Deploy Istio Ambient Mesh Waypoint Proxies for L7 Authorization Policies

A payments platform team has run Istio in sidecar mode for two years and is paying for it: every pod carries an Envoy sidecar that adds ~120 MB of memory and 30–50 ms of cold-start latency, and a mesh-wide upgrade means restarting 3,000 pods across forty teams in a coordinated, weekend-long change window that the on-call rotation has come to dread. Their actual security requirement is narrower than the cost they pay for it — they need mTLS everywhere plus L7 authorization on exactly the dozen services that handle card data (only the accounts service may call POST /ledger/v1/debit, and only with a valid Entra-issued JWT carrying the right scope). Istio ambient mode is built for precisely this asymmetry: it gives every workload mTLS and L4 policy through a per-node ztunnel with zero sidecars, and lets you bolt on a waypoint proxy — a standalone Envoy — only for the namespaces or services that genuinely need L7 rules. This guide deploys ambient on an existing cluster, stands up waypoints for the sensitive namespace, and enforces real L7 AuthorizationPolicy resources, end to end.

Prerequisites

A Kubernetes cluster on v1.28+ (AKS, EKS, or GKE) with at least three nodes, and kubectl context pointed at it. Ambient needs the Istio CNI, so a managed cluster where you can run a privileged DaemonSet.
Helm 3.15+ and istioctl 1.24+ on your workstation (istioctl version --remote=false to confirm). Ambient went GA for L7/waypoints in the 1.24 line; do not attempt this on 1.22 or earlier.
Cluster-admin RBAC for the install (CRDs + a CNI DaemonSet), and the Kubernetes Gateway API CRDs (v1.2.0) installed — waypoints are provisioned through the Gateway API, not Istio’s legacy Gateway.
An OIDC issuer you already trust for service and user identity. Here that is Microsoft Entra ID (workforce SSO is brokered from Okta to Entra, so the JWTs your services validate are first-class Entra tokens). Have the issuer URL and JWKS URI handy.
HashiCorp Vault reachable from the cluster for any application secrets the waypoint’d services need — it is not in the mTLS path (Istio’s own CA handles workload certs), but it holds the third-party API tokens those services use.
A demo namespace payments with at least two deployments (accounts, ledger) and a curl-capable client pod, so the policies have something real to gate.

Target topology

Deploy Istio Ambient Mesh Waypoint Proxies for L7 Authorization Policies — topology

The mesh splits into two planes that ambient deliberately keeps separate. The secure overlay (L4) is delivered by ztunnel, a Rust DaemonSet running one instance per node; it transparently captures pod traffic and gives every workload in an ambient namespace mTLS and identity (SPIFFE) without anything injected into the pod. Above it sits the L7 plane: a waypoint proxy — a normal Envoy deployment you scale and place yourself — that ztunnel routes through only for namespaces or services you have opted in. L4 authorization (who may connect to whom, on which port) lives in ztunnel; L7 authorization (which HTTP method, path, and JWT claim) lives in the waypoint. Traffic from a client pod flows: client → its node’s ztunnel → (if the destination is waypoint-enabled) the payments waypoint Envoy, where the AuthorizationPolicy and RequestAuthentication rules run → destination’s node ztunnel → destination pod. Everything is observed by Dynatrace (OneAgent + the Istio/Envoy integration scraping waypoint and ztunnel metrics) and Datadog as the second pane for the mesh dashboards; CrowdStrike Falcon sensors run on every node for runtime threat detection on the ztunnel and waypoint pods themselves.

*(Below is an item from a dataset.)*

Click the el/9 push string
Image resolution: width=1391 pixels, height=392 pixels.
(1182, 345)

1. Install the Gateway API and Istio in ambient mode

Waypoints are Gateway API objects, so those CRDs must exist before Istio. Install them, then install Istio with the ambient profile via Helm (the profile that wires up ztunnel and the CNI; the legacy istioctl install works too, but Helm is what your GitHub Actions / Argo CD pipeline will template).

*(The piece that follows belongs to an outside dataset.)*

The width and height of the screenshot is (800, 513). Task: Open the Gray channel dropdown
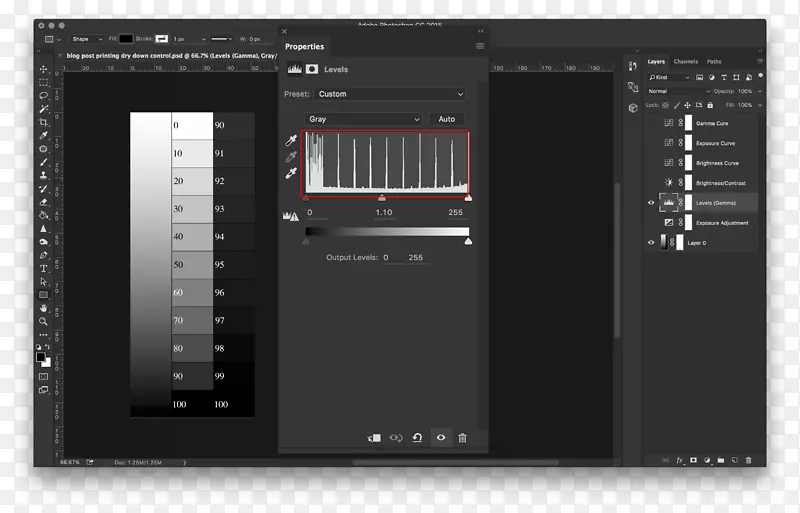(363, 119)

# 1a. Gateway API CRDs (pinned, not 'latest')
kubectl apply -f \
  "https://github.com/kubernetes-sigs/gateway-api/releases/download/v1.2.0/standard-install.yaml"

# 1b. Istio Helm repo
helm repo add istio https://istio-release.storage.googleapis.com/charts
helm repo update

# 1c. Base CRDs into istio-system
kubectl create namespace istio-system
helm install istio-base istio/base -n istio-system --version 1.24.2 --wait

# 1d. The CNI in ambient mode (handles traffic redirection, replaces init-container hacks)
helm install istio-cni istio/cni -n istio-system --version 1.24.2 \
  --set profile=ambient --wait

# 1e. The istiod control plane, ambient profile
helm install istiod istio/istiod -n istio-system --version 1.24.2 \
  --set profile=ambient --wait

# 1f. ztunnel — the per-node L4 secure overlay DaemonSet
helm install ztunnel istio/ztunnel -n istio-system --version 1.24.2 --wait

Verify the data plane came up. You want istiod, the istio-cni-node DaemonSet, and the ztunnel DaemonSet all ready, one ztunnel pod per node:

kubectl get pods -n istio-system
kubectl get daemonset -n istio-system   # istio-cni-node and ztunnel: DESIRED == READY
istioctl version                        # control plane + data plane on 1.24.2

If you manage clusters as code (you should), this same release is expressed as a Helm release in Terraform (helm_release resources) or an Argo CD Application so the mesh version is GitOps-pinned and an upgrade is a reviewed pull request — not the hand-run, 3,000-pod restart that sidecar mode forced. Ansible handles any node-level prerequisites (kernel modules, the privileged-container policy) on self-managed nodes before the chart lands.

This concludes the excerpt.